*** Opening GIVEN RECORDS ***
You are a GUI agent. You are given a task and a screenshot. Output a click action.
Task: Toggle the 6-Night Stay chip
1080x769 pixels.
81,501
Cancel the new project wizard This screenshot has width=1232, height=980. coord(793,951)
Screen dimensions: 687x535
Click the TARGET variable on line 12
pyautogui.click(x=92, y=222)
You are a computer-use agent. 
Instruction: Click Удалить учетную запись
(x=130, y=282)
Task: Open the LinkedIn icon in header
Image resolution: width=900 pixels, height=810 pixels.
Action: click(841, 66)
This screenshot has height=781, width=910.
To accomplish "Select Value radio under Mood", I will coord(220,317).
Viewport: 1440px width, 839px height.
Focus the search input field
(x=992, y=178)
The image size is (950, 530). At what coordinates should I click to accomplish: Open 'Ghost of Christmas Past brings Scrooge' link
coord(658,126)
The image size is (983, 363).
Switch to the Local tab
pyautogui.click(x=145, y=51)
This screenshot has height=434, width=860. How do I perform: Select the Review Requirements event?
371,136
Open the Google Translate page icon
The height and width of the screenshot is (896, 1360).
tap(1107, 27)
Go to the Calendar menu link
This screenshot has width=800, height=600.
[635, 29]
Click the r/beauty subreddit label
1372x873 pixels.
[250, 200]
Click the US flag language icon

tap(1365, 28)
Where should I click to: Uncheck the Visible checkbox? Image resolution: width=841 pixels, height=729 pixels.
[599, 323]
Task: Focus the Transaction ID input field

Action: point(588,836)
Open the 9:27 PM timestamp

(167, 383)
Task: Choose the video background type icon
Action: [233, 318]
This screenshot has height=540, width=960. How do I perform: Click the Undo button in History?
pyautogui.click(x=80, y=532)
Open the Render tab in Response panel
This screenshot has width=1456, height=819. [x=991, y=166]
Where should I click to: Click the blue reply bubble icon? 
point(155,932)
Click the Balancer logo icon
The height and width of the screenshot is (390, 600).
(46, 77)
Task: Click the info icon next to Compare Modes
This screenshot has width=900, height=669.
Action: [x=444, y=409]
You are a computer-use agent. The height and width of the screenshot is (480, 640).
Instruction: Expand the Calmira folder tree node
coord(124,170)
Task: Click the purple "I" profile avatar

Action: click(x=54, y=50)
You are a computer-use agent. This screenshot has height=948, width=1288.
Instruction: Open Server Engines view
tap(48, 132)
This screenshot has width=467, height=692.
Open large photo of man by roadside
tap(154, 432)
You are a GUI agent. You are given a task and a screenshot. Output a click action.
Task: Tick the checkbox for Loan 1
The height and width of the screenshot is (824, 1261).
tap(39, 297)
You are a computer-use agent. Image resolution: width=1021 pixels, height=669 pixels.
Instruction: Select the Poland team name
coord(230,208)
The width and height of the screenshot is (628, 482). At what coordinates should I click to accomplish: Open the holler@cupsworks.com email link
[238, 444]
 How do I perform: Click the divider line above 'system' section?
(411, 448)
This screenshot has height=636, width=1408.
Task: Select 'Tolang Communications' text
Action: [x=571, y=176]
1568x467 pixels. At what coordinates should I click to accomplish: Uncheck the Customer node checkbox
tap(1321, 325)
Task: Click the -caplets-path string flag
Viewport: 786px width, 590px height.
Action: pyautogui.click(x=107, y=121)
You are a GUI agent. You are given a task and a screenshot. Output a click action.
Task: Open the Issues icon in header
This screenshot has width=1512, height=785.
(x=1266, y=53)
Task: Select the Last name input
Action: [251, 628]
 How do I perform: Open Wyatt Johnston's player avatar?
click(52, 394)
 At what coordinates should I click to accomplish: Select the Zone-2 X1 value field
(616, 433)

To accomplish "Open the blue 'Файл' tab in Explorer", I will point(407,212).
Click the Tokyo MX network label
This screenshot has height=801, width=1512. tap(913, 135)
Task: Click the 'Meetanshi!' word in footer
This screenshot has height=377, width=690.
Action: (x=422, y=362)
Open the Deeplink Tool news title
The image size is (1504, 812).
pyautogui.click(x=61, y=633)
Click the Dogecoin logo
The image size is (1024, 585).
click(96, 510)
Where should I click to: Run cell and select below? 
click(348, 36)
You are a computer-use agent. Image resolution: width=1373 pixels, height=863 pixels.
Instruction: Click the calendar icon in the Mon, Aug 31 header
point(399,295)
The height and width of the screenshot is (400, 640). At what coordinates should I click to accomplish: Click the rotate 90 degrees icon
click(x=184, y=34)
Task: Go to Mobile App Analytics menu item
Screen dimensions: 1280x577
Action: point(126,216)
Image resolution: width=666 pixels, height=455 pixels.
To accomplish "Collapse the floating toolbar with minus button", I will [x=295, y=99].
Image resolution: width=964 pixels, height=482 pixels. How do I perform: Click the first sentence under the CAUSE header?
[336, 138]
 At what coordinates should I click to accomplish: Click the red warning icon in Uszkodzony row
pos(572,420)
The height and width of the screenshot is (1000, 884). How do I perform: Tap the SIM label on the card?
*** Closing GIVEN RECORDS ***
Return, with no change at all, every line in the entries above from the line containing "The height and width of the screenshot is (824, 1261)." through the line containing "Task: Open the Issues icon in header".

The height and width of the screenshot is (824, 1261).
tap(39, 297)
You are a computer-use agent. Image resolution: width=1021 pixels, height=669 pixels.
Instruction: Select the Poland team name
coord(230,208)
The width and height of the screenshot is (628, 482). At what coordinates should I click to accomplish: Open the holler@cupsworks.com email link
[238, 444]
 How do I perform: Click the divider line above 'system' section?
(411, 448)
This screenshot has height=636, width=1408.
Task: Select 'Tolang Communications' text
Action: [x=571, y=176]
1568x467 pixels. At what coordinates should I click to accomplish: Uncheck the Customer node checkbox
tap(1321, 325)
Task: Click the -caplets-path string flag
Viewport: 786px width, 590px height.
Action: pyautogui.click(x=107, y=121)
You are a GUI agent. You are given a task and a screenshot. Output a click action.
Task: Open the Issues icon in header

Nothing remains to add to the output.